# Toilet roll!



## Cockatiel love (Aug 15, 2010)

CHARIE LOVES TOILET ROLLS! :rofl:
He is so strong, lifting it up by himself! 










*He lifted this one up and let go and went all random about it!*


----------



## Cassie (Jan 7, 2009)

Charlie is so incredibly cute. You're very lucky to have such a little angel.


----------



## Cockatiel love (Aug 15, 2010)

Cassie said:


> Charlie is so incredibly cute. You're very lucky to have such a little angel.


Thank you  Charlie says thank you while eating his egg


----------



## Cassie (Jan 7, 2009)

You're very welcome Charlie. I hope your egg was nice.


----------



## Cockatiel love (Aug 15, 2010)

Cassie said:


> You're very welcome Charlie. I hope your egg was nice.
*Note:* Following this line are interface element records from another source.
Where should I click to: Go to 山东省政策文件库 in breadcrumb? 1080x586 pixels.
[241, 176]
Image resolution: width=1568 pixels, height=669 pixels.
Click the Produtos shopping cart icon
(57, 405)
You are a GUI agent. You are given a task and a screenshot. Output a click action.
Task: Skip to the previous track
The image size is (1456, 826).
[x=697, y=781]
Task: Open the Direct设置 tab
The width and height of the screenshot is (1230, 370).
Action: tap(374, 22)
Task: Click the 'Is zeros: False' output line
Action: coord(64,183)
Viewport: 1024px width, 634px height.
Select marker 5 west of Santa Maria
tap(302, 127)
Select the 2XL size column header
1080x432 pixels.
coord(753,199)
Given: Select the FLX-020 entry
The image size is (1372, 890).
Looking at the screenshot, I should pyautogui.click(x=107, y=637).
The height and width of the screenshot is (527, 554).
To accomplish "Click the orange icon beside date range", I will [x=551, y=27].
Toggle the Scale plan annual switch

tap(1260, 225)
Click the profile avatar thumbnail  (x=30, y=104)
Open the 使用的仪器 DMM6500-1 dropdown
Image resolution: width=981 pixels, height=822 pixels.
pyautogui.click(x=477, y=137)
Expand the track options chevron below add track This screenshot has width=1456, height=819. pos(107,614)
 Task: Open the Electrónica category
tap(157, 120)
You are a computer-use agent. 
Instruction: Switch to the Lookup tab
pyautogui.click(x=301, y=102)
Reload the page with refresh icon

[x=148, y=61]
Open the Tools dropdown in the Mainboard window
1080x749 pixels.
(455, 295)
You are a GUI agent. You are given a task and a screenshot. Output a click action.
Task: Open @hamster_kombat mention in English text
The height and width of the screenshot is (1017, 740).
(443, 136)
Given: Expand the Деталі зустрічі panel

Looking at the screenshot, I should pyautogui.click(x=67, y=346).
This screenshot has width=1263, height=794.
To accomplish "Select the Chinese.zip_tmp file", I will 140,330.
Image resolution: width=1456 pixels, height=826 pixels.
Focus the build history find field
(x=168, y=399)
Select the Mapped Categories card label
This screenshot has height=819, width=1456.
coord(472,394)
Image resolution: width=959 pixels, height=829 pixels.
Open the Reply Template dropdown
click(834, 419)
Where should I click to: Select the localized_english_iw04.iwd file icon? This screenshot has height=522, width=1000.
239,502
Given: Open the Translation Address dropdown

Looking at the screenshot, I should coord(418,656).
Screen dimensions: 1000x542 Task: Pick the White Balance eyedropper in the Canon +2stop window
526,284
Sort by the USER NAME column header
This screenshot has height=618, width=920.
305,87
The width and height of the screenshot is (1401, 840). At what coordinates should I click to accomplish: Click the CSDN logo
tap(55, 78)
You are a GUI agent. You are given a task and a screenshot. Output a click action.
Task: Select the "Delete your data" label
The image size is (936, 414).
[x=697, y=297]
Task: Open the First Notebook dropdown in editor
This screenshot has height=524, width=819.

He says it was horrible :S


----------



## Jynxstorm (May 15, 2010)

How cute, super duper cute.


----------



## Cockatiel love (Aug 15, 2010)

Jynxstorm said:


> How cute, super duper cute.


Thank you


----------



## Cassie (Jan 7, 2009)

Tell Charlie not to be fussy. He's very lucky to be so spoilt.


----------



## Cockatiel love (Aug 15, 2010)

Cassie said:


> Tell Charlie not to be fussy. He's very lucky to be so spoilt.


He is looking at a butterfly out the window it is so funny, he is so scared of it you scardy cat, he loves most things just not egg


----------



## crazycat (Aug 2, 2010)

aww cute! He seems to have lots of personality for a little bird! I have always thought about giving my two a toilet roll to play with but never knew if they were safe (obvioulsy I wouldn't give them scented) I actually just ran out of paper towel tonight so might give them the roll tomorrow and see if they like it.... what am I thinking, of course they will like it! They like anything that will make lots of mess when torn up lol.


----------